By ajz6@dhe.duke.edu
Albert Heyman, MD, professor emertitus of medicine and former chief of the Division of Neurology, died Fri., Feb. 10 at the age of 96. Dr. Heyman’s career spanned more than six decades. It began in 1944 after completing his residency under Eugene Stead, MD at Atlanta’s Grady Hospital. He joined Duke in 1954 – again to work with Dr. Stead – where he served as an associate professor of neurology and chief of the neurology section at the Durham VA Hospital from 1954 – 1961. He served as chief of Duke’s Division of Neurology from 1964-69 and in 1965, was named director of the Duke/VA Stroke Center – a title he held for 15 years. In 1979 he helped establish North Carolina’s first Alzheimer’s support group at Duke, which led to the creation of the state’s first Alzheimer’s Association chapter.

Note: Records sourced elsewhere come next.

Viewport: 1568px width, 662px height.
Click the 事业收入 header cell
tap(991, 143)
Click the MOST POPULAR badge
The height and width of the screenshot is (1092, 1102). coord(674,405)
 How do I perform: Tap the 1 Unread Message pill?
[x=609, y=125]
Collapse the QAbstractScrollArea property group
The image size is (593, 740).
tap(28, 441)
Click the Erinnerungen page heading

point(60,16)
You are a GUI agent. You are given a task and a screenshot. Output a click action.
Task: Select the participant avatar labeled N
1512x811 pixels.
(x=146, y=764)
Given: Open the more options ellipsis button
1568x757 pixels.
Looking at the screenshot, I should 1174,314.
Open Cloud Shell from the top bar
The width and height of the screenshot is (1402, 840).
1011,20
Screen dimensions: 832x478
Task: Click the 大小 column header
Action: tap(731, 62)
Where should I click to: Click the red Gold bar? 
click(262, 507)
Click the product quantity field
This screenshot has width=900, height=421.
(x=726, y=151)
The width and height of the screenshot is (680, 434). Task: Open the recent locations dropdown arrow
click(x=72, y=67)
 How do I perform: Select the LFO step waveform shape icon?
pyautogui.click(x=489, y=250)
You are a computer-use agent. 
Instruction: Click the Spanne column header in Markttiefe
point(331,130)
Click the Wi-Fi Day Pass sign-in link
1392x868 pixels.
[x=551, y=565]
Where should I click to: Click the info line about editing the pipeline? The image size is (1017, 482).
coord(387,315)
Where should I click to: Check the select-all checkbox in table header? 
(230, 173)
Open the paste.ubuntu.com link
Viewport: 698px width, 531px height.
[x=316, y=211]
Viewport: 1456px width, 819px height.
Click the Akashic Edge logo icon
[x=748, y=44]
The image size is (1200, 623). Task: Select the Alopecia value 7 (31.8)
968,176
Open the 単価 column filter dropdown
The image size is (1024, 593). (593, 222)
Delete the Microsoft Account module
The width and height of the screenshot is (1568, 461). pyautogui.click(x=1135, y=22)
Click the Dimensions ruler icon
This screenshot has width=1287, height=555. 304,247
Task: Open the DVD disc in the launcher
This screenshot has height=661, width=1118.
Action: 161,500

Dr. Heyman made innumerable contributions to the treatment of neurological disease through epidemiological and clinical research. He was the first to make a connection between formulated estrogens in birth control pills and increased stroke risk, the first to raise awareness of increased stroke risk among African-Americans and an early leader in Alzheimer’s disease research who standardized the way the disease is diagnosed throughout the world. Dr. Heyman led two large National Institutes of Health studies on Alzheimer’s disease and remained an active part of the Duke medical and scientific community long after he retired in 1986. Dr. Heyman was a recipient of the School of Medicine’s Distinguished Teacher Award in 1991, and received the William G. Anlyan Lifetime Achievement Award in 2004. Dr. Heyman was buried at the Hebrew Cemetery here in Durham yesterday. "He was a truly distinguished faculty member who should be remembered and celebrated," wrote Dean Nancy Andrews in a memo to faculty today.